◆ Stored records ◆
# # # #
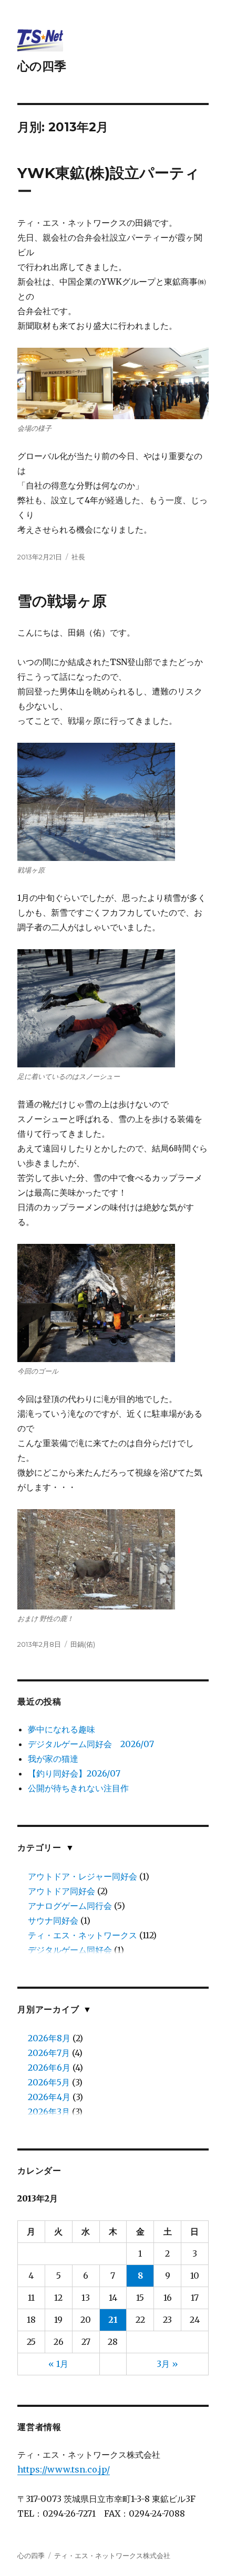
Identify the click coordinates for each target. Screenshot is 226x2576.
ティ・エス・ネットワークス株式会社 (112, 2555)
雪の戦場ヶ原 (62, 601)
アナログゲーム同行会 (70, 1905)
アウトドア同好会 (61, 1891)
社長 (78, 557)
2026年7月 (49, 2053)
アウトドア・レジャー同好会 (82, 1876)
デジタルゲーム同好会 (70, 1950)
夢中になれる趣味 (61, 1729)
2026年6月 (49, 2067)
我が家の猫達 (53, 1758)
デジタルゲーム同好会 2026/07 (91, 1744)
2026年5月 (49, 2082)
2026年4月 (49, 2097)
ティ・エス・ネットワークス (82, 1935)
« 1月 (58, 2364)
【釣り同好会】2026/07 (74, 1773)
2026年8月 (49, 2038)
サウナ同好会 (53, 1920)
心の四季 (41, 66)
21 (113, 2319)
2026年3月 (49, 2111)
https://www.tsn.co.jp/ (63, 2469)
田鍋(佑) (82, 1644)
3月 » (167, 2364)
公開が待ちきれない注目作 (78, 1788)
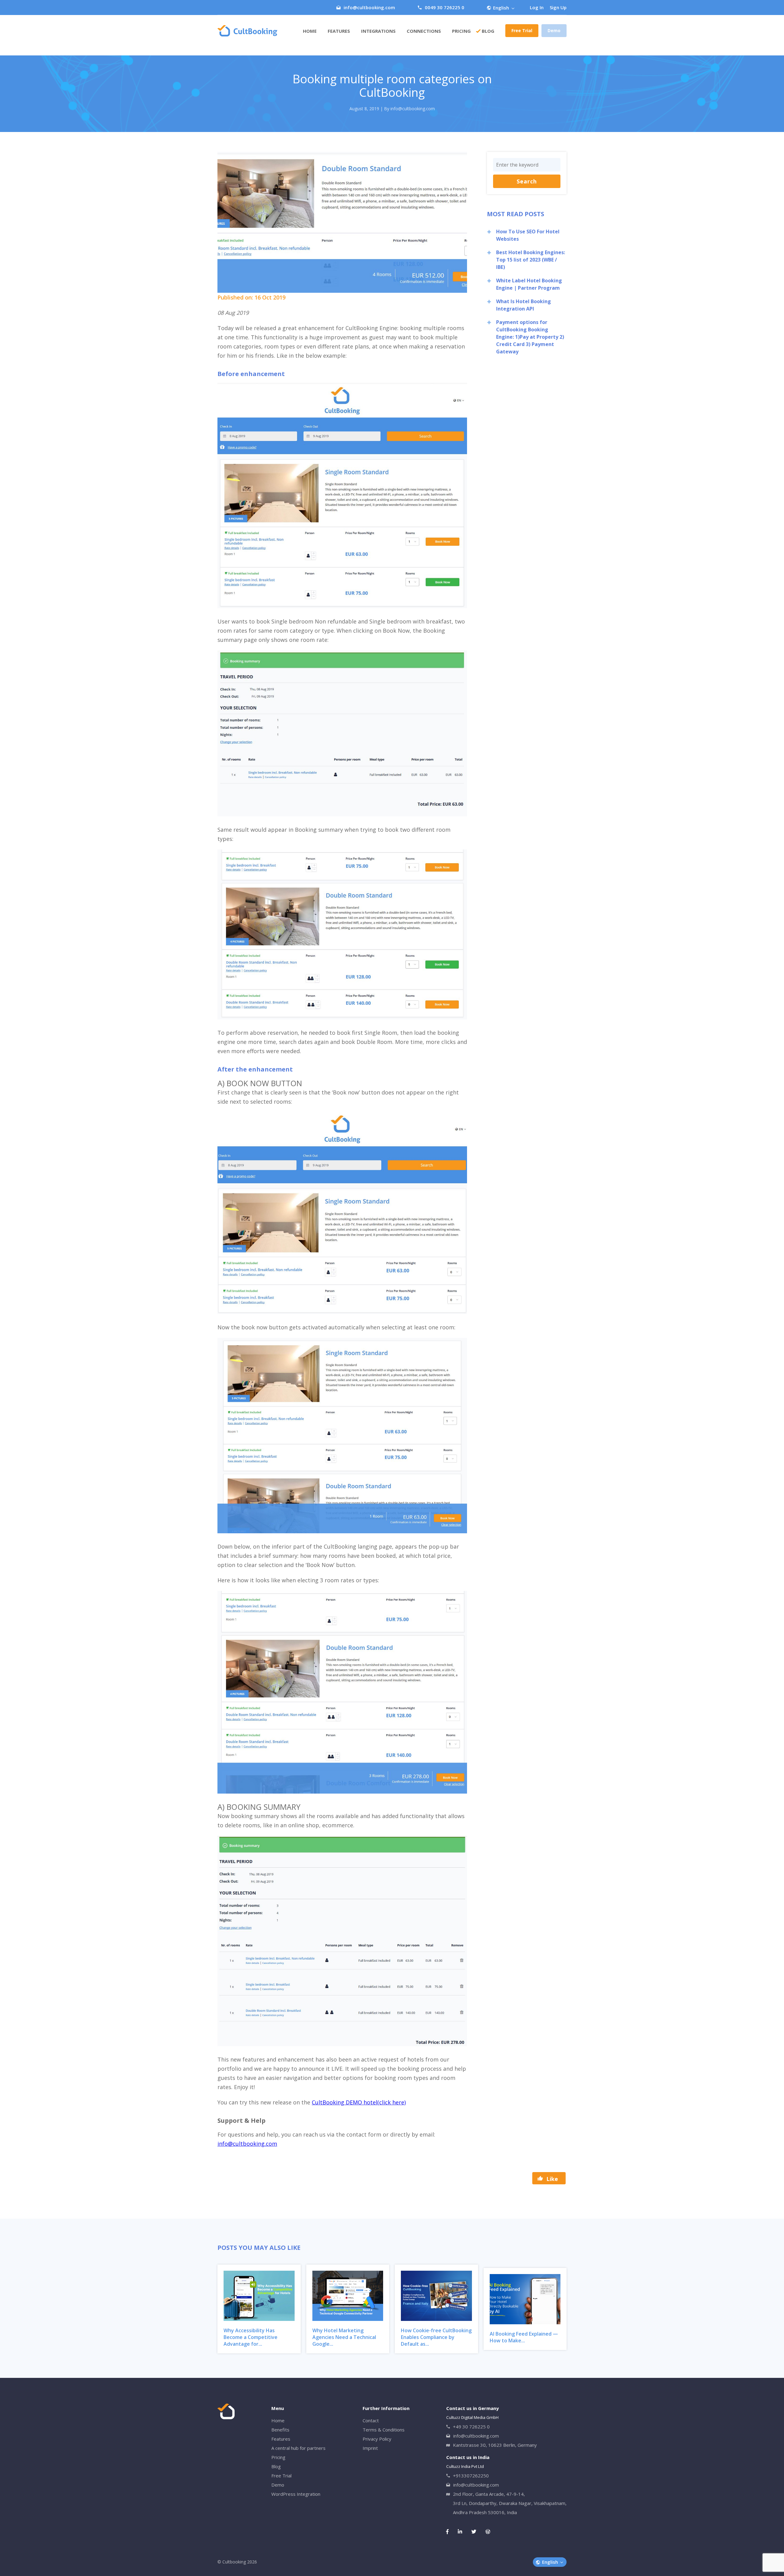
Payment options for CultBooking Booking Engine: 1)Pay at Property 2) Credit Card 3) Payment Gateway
# # # #
◆ EXERCISE ◆
Copy exactly, and only, the lines running from the one containing "サウナ同好会 (53, 1920)" through the final line of the data, and omit the pictures.

◆ RESPONSE ◆
サウナ同好会 (53, 1920)
心の四季 (41, 66)
21 (113, 2319)
2026年3月 (49, 2111)
https://www.tsn.co.jp/ (63, 2469)
田鍋(佑) (82, 1644)
3月 » (167, 2364)
公開が待ちきれない注目作 (78, 1788)
Payment options for CultBooking Booking Engine: 1)Pay at Property 2) Credit Card 3) Payment Gateway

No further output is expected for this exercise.